When fans of a football team fear for their club’s identity, consistent cult heroes can be hard to come by, but Rob Holding has been advancing his case at Arsenal.

Times have been tough since the centre-back came to north London in 2016, both in the last days of Arsene Wenger and the first of his successors, but the former Bolton man has the je ne sais quoi to remain high in supporters’ thoughts.

Part of this has come from his ability to push back when things have crumbled around him, often when he was too young and too inexperienced to deserve such responsibility.

However, in the opening day victory over Fulham, he gave a small explanation of what makes him what he is, blending the quality which prompted Wenger to invest in his future with a confusion at having that ability to begin with.

Holding’s run upfield might have been described as marauding if it had come from a Tony Adams or even a Kolo Toure, and indeed the nosebleed nature of his progress had a little in common with Adams’ famous run and finish against Everton back in 1998.

Plenty of Arsenal players have been able to produce magic on the grounds that they wouldn’t be required to reveal their secrets after the fact. The thing is, few of them have been centre-backs.

For all of Wenger’s innovations on and off the pitch, he has often been wedded to defensive players who sign up to a system which requires little of them further up the pitch, set-pieces notwithstanding.

In such a set-up, moments like Hector Bellerin’s lung-busting run in a 2015 victory over Bayern Munich will stand out, and the same goes for Holding’s dribble at Craven Cottage. It becomes as much about moments which reinforce the love as cult hero origin stories.

It’s part genius, part improvisation, with no temptation to hide the amazement at his own capabilities.

Like a young Cristiano Ronaldo hitting his forehead when scoring with a rare header, before such a thing became second nature to him in Madrid, the quality is there but the application has never been required.

This is not to compare Holding to Ronaldo (or to Ronaldinho, as was the case on Arsenal’s social media channels), but to provide a reminder that the talents Wenger saw in him at Bolton haven’t disappeared.

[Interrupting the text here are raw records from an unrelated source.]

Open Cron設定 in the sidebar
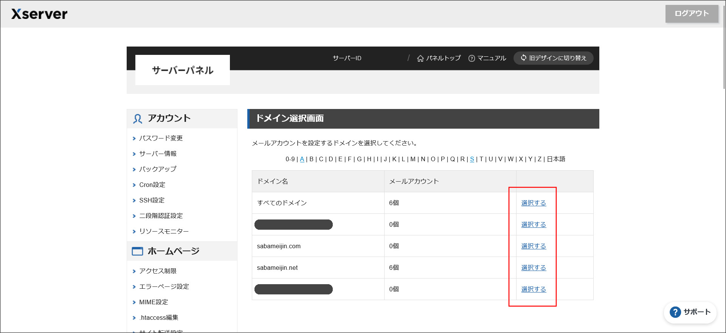726x333 pixels. 152,185
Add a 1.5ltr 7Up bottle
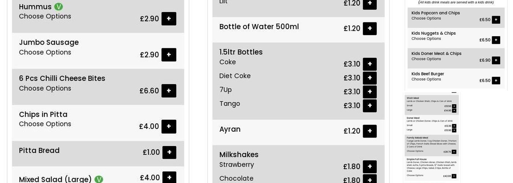This screenshot has width=513, height=183. (369, 92)
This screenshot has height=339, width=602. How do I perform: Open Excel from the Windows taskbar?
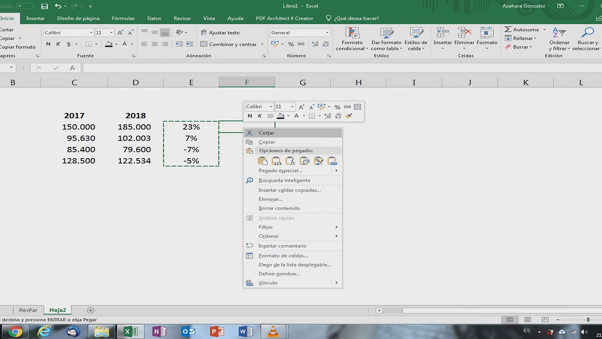coord(130,332)
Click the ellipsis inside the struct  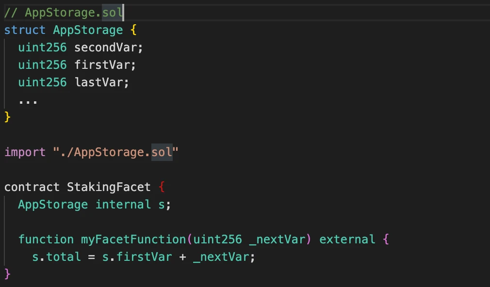28,100
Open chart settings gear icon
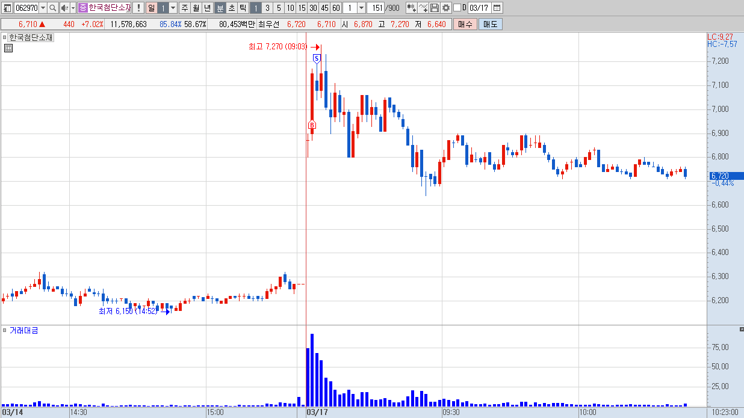 pos(446,8)
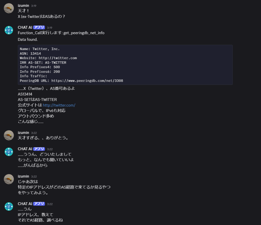Click CHAT AI's avatar on the PeeringDB reply

point(9,30)
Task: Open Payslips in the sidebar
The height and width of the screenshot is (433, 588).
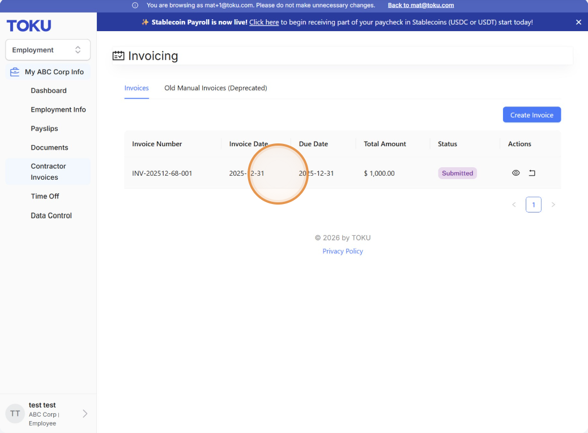Action: (x=44, y=128)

At 24, Holding is approaching a stick-or-twist point in his career, with loan interest and the return of William Saliba from a spell back in France raising questions of where his longer-term future lies. “I said to him, change your mind because you are not going anywhere,” Mikel Arteta told BT Sport after the win.

This is not to say a single run with minimal impact should be enough to change the course of a player’s career, but his enjoyment and that of the fans watching at home can at least give people pause.

The appeal of Holding, while not immediately obvious to anyone watching from the outside, quickly begins to make sense.

While he arrived with promise and undoubted talent, a combination of injuries and surrounding chaos ensured his failure to hit those heights immediately was understandable.

The rules around a player can change when the players and coach then shift with such speed, and as fellow cult hero contenders like Alex Iwobi, Carl Jenkinson and even Wojciech Szczesny have moved on, it has been Holding who has stepped up to fill the void.

He has that blend of enjoying the opportunities which fall his way without the immediate attachment of academy products, while being able to point to games which demonstrated real quality and heights which have never been hit consistently through no fault of their own.

After a summer of heavy investment which has nonetheless left Arsenal with a big gap to close on the top four, the existing squad will be required to step up just as much as the additions.

However, the way in which they need to step up isn’t restricted to end product. Somehow it can be through intangibles which give fans ‘their Arsenal’ back, however fluid that phrase may be.